Russian pop-rock band

Korni (Корни) is a Russian pop rock band. They rose to fame when they won best band on the show Star Factory-1. The current band members include: Dmitry Pakulichev (vocal), Alexandr Berdnikov (vocal), and Alexey Kabanov (keyboards).

== History ==

=== 2002–2003: Formation and debut album ===
The group was created during the project "Star Factory 1" and became the winner at the end of 2002.

=== 2005–2006 ===
On the eve of 2005 the band released a music video for the song "Happy New Year, people!

In April 2006 the band released a single "Want me to sing to you," the video for which was released in May the same year, filmed by the leading Ukrainian music video maker Viktor Priduvalov, who decided to connect the story clips of the band "Korni" and Victoria Daineko.

=== 2007–2011: Artemyev and Astashenok's departure and the group becoming a trio ===
In early 2007, the band released the song "Close Your Eyes" ("To You"), included on the soundtrack of the movie ″Waiting for a Miracle″. At the end of the summer, a music video was shot for the song "She's Lucky," directed again by Viktor Priduvalov.

In 2008, the band toured in the United States.

In April 2010, the band recorded the single "It Can't Be" with the band's new soloist.
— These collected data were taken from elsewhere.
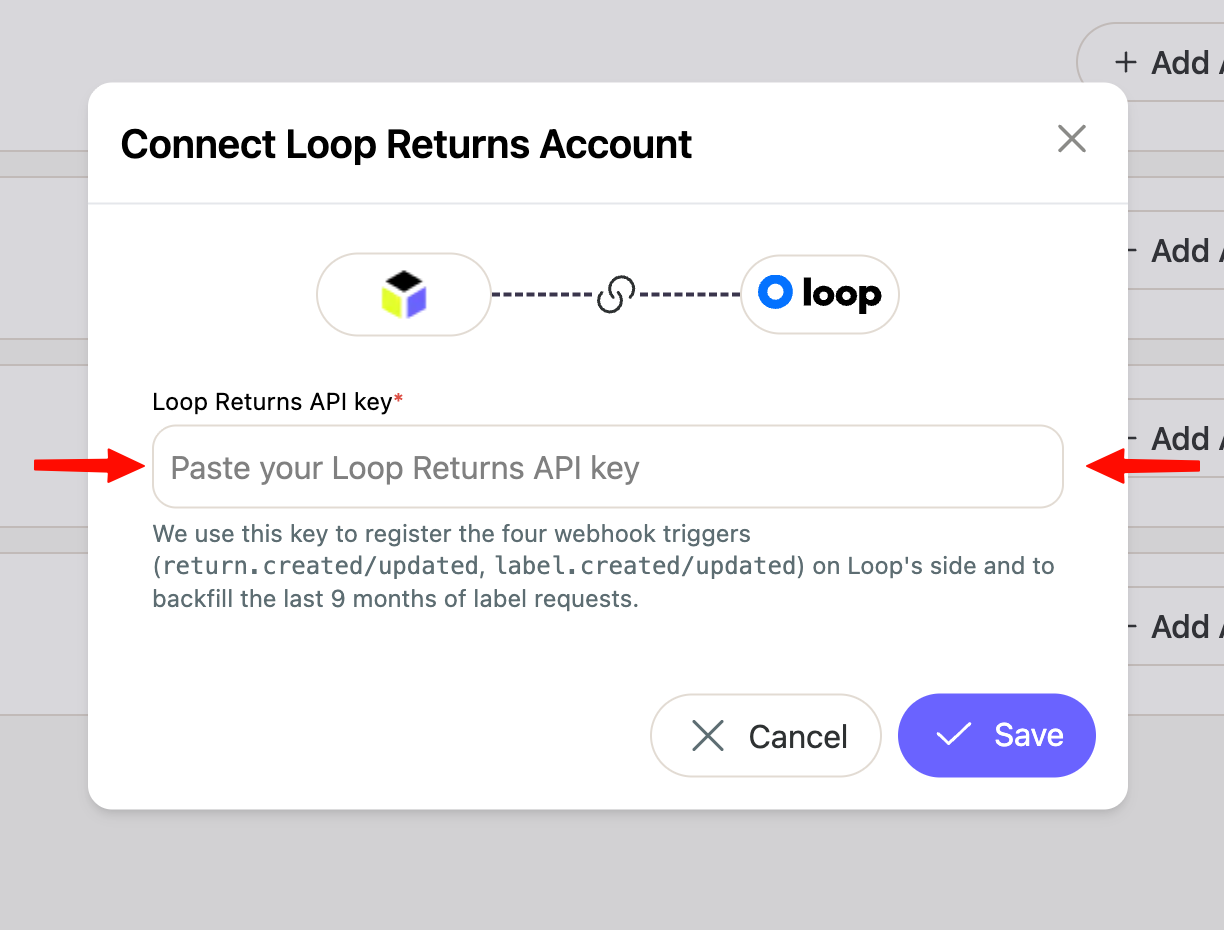The image size is (1224, 930).
Task: Click the label.created/updated code text
Action: tap(645, 566)
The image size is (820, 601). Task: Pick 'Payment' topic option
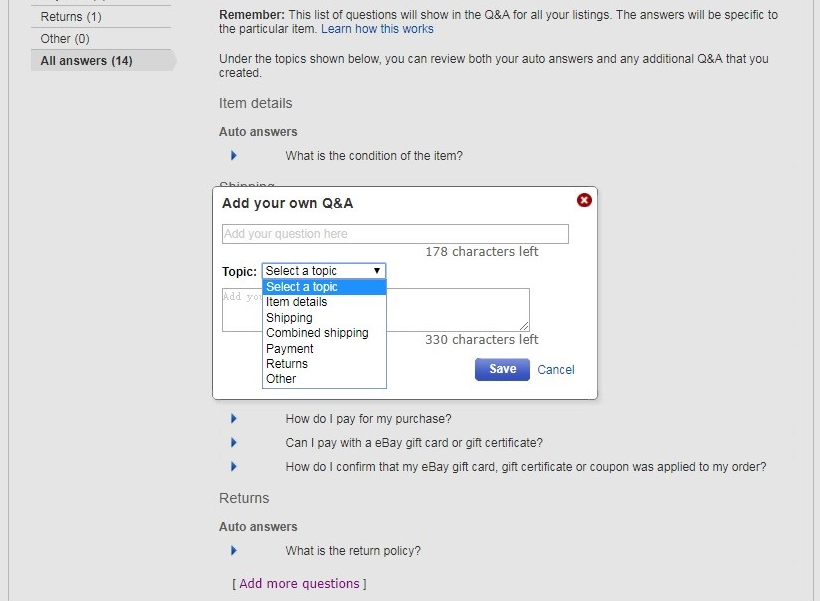point(290,349)
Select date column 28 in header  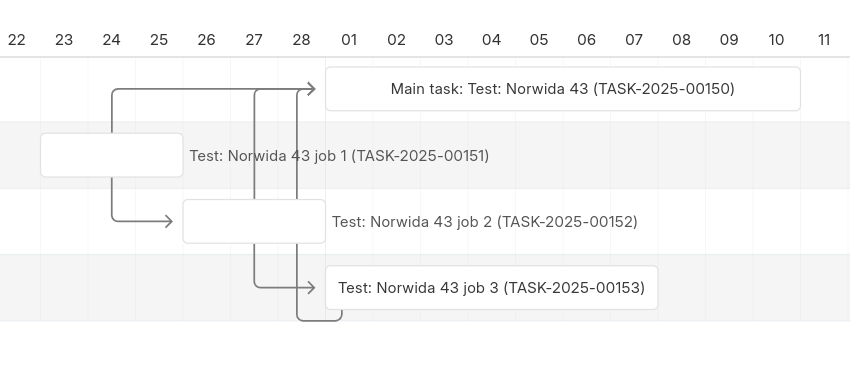coord(301,40)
In June 2010, the group became a trio: Alexander Berdnikov, Alexei Kabanov and Dmitry Pakulichev, due to the departure of Pavel Artemyev and Alexander Astashonok at their own initiative.

==Discography==
- Na veka (2003)
- Dnevniki (2005)

==OST's==
- "S dnem rozhdeniya Vika" - used in the Russian version OST of Grand Theft Auto: Vice City
- "Naperegonki s vetrom" - used in the OST to television film "Kadetstvo"
- "Ty uznaesh ee" - used in the OST of comedy television film "Schastlivy vmeste".
- "Nasha Masha" - used in the OST of film "Nasha Masha i volshebniy oreh".
- "Zakrit' glaza" - used in the OST of film "V ozhidanii chuda".